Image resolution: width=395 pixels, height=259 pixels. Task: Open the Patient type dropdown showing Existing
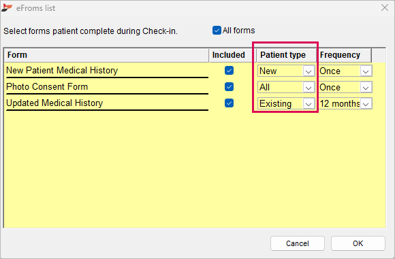(x=286, y=103)
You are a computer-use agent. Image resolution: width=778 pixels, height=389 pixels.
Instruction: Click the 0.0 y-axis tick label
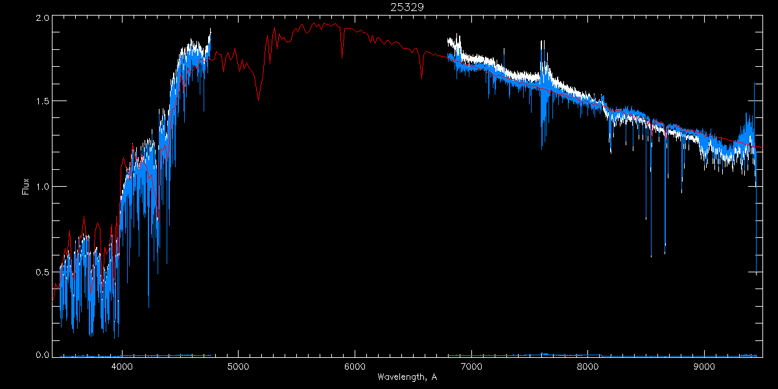(42, 355)
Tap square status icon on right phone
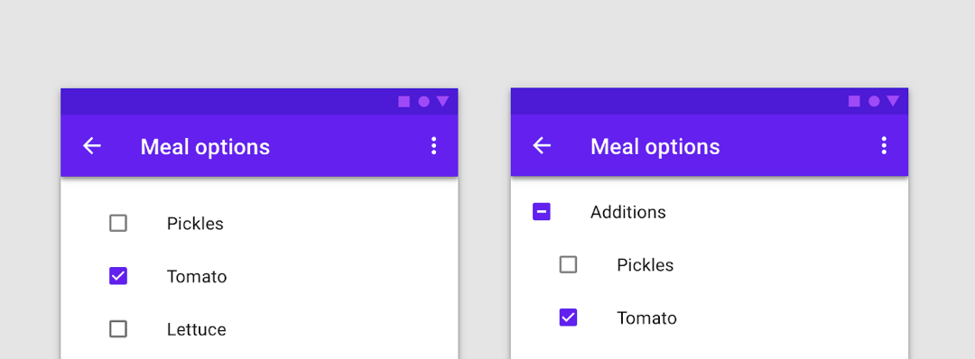Screen dimensions: 975x359 coord(854,101)
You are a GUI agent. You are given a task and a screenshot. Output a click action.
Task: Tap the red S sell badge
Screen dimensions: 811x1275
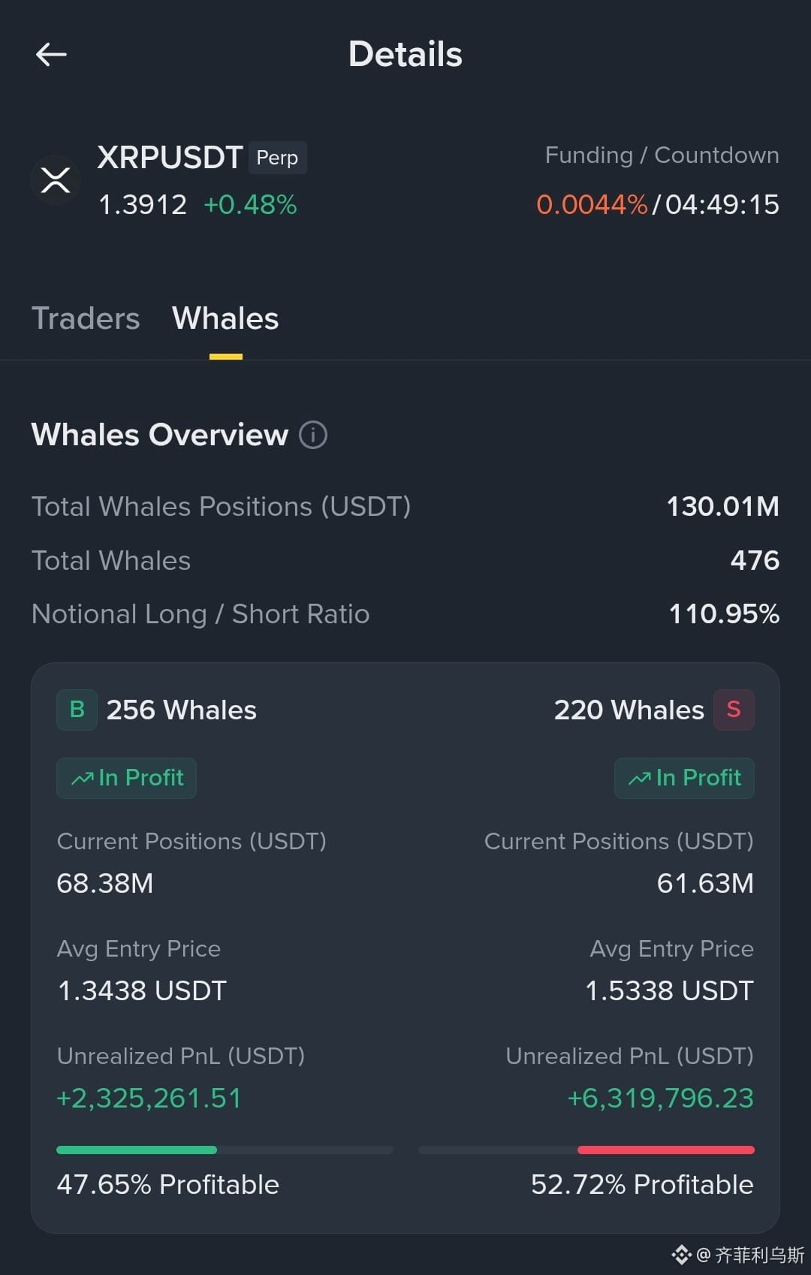click(x=734, y=710)
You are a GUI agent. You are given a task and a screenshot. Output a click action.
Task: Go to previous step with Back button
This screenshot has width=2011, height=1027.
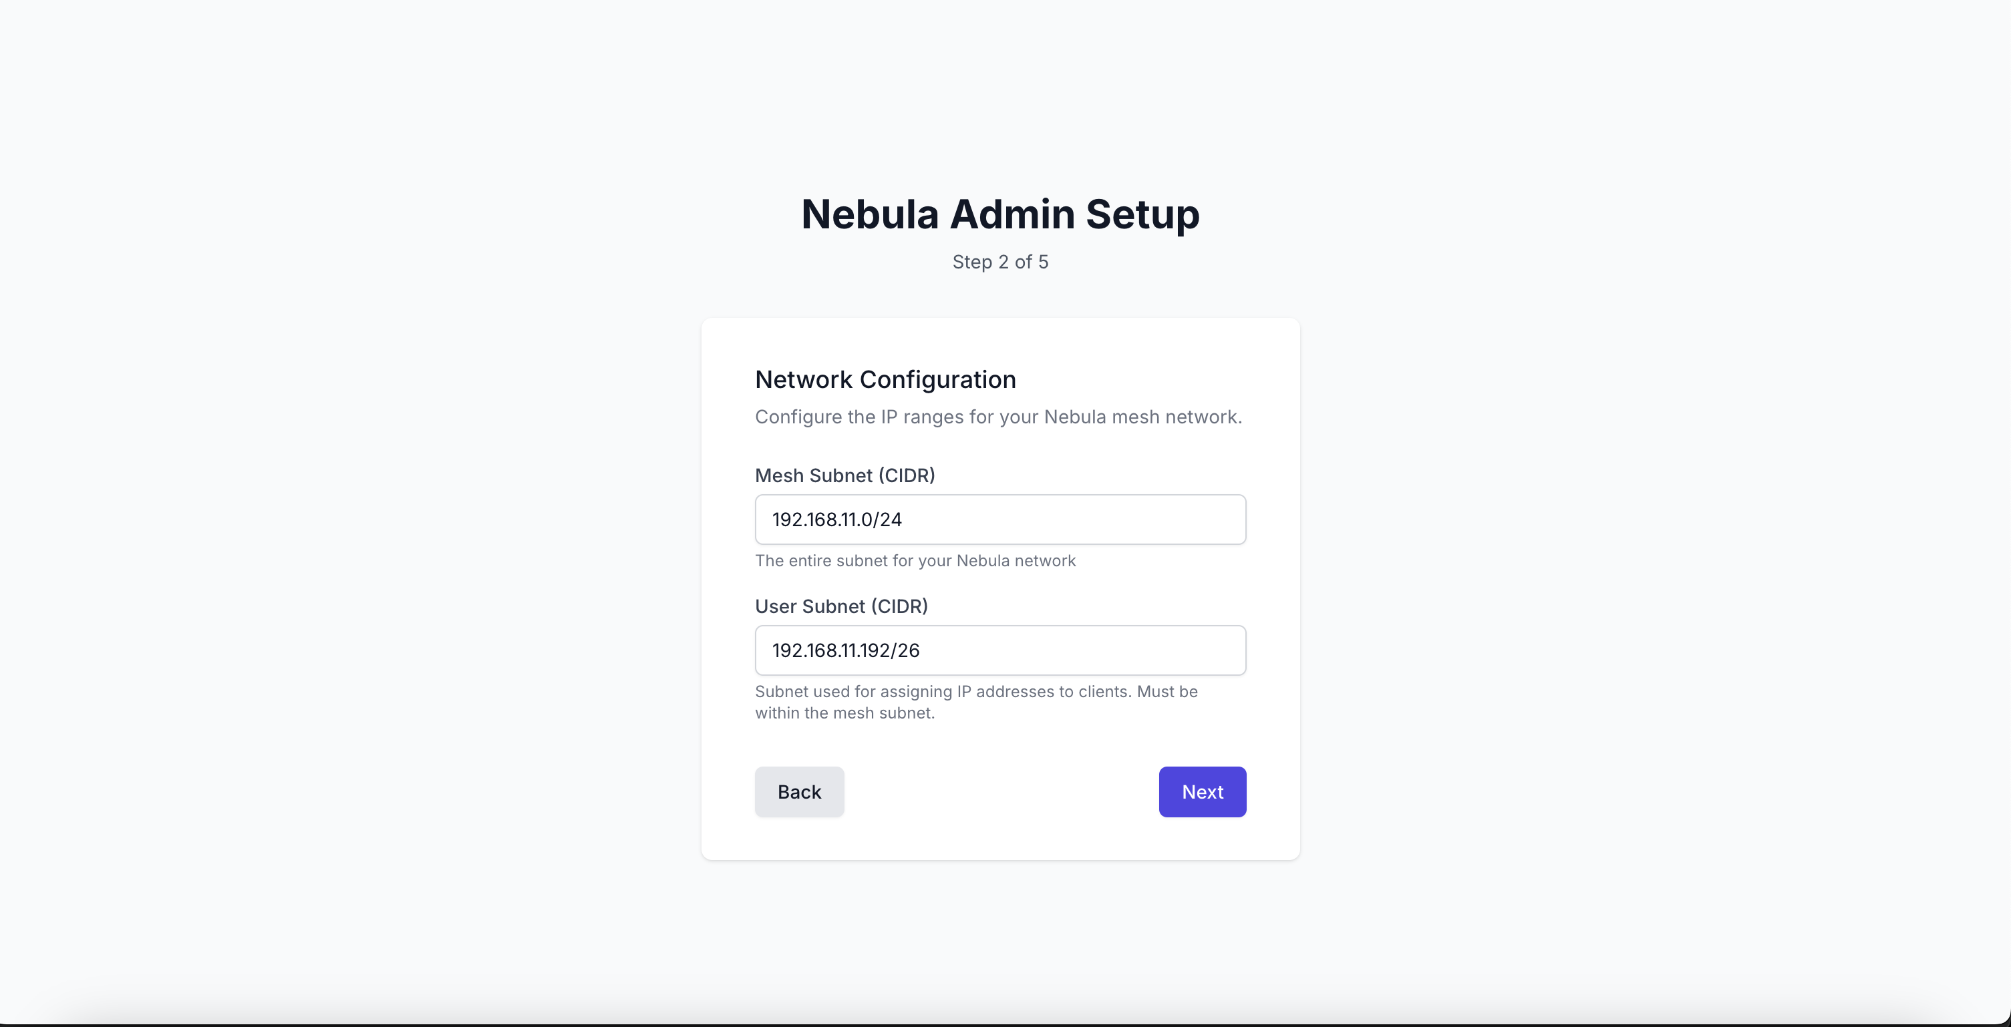pyautogui.click(x=799, y=791)
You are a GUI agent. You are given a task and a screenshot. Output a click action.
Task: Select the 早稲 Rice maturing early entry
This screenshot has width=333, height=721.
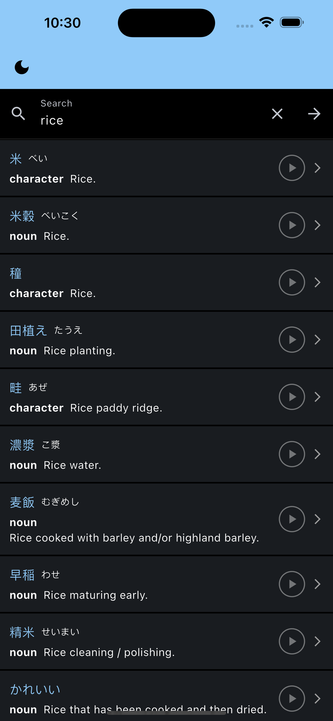click(167, 584)
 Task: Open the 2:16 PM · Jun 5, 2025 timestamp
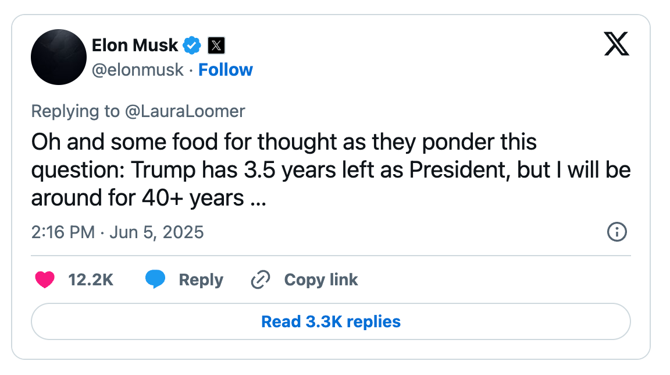(x=117, y=232)
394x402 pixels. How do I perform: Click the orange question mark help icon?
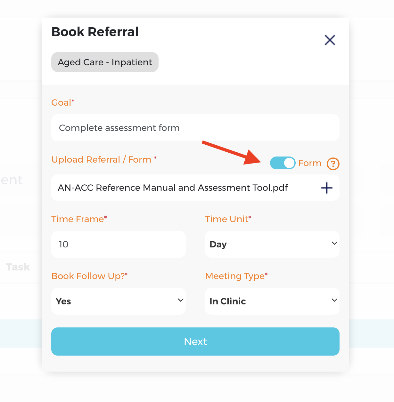[333, 164]

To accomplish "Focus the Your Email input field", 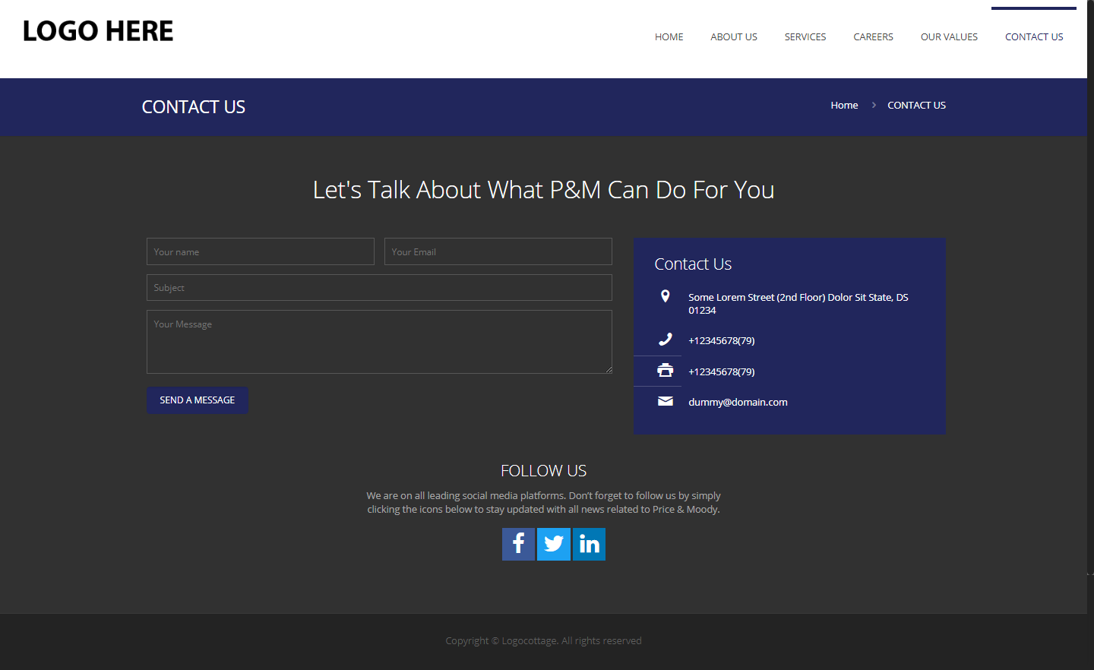I will 498,251.
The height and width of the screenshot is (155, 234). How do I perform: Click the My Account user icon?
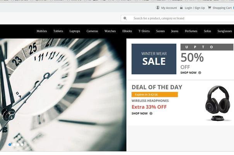coord(157,7)
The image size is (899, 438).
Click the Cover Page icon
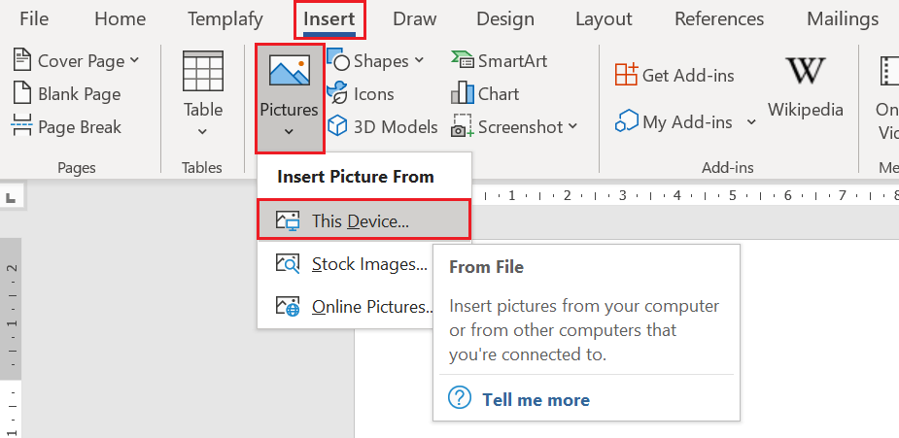pyautogui.click(x=23, y=61)
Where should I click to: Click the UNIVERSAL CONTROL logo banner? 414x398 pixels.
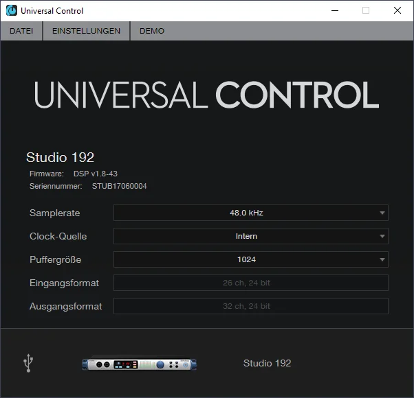(x=206, y=95)
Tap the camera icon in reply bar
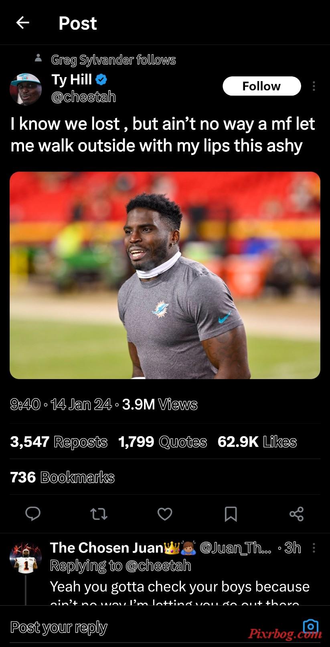The image size is (330, 647). coord(311,626)
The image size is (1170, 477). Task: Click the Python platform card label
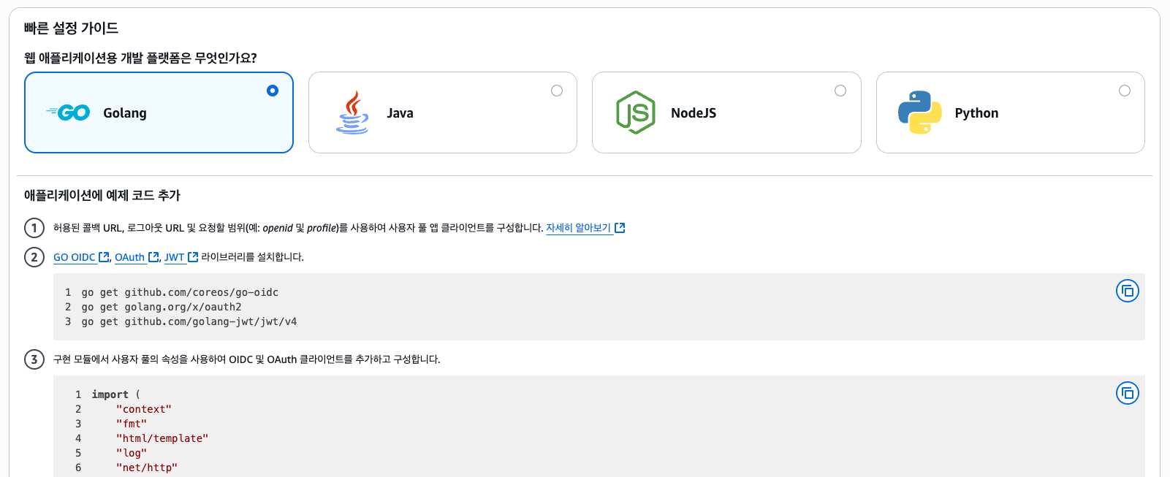(976, 113)
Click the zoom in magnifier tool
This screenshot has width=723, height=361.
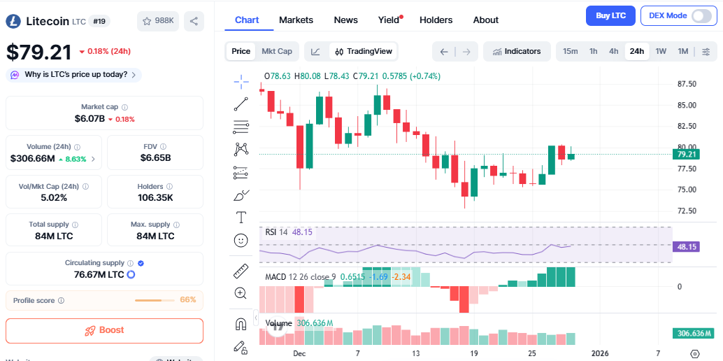point(241,293)
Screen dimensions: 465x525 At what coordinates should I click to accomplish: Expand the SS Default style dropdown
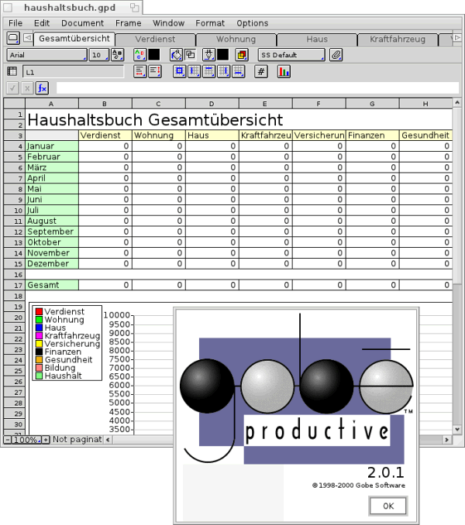click(291, 55)
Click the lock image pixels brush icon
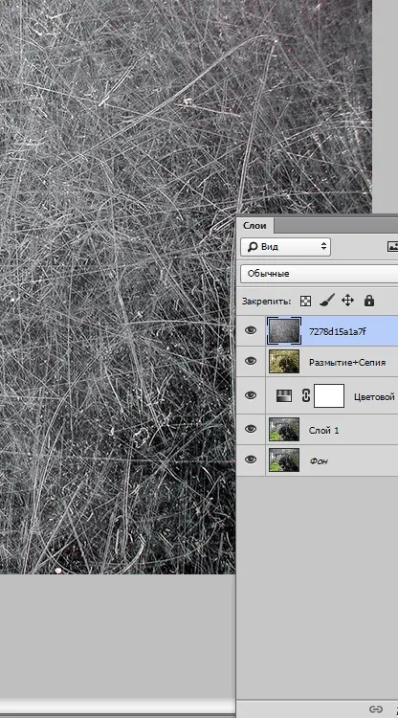Image resolution: width=398 pixels, height=718 pixels. (326, 301)
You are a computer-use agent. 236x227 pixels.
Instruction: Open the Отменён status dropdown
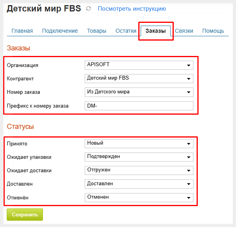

- ACTION ITEM:
Only the lines from the one containing "Screen dimensions: 465x525" through the last line of the data above, both included, belong in the reply, each restated exactly and without pictures.

- ANSWER:
Screen dimensions: 465x525 At what coordinates should I click to accomplish: Expand the SS Default style dropdown
click(291, 55)
Click the lock image pixels brush icon
Image resolution: width=398 pixels, height=718 pixels. (326, 301)
You are a computer-use agent. 236x227 pixels.
Instruction: Open the Отменён status dropdown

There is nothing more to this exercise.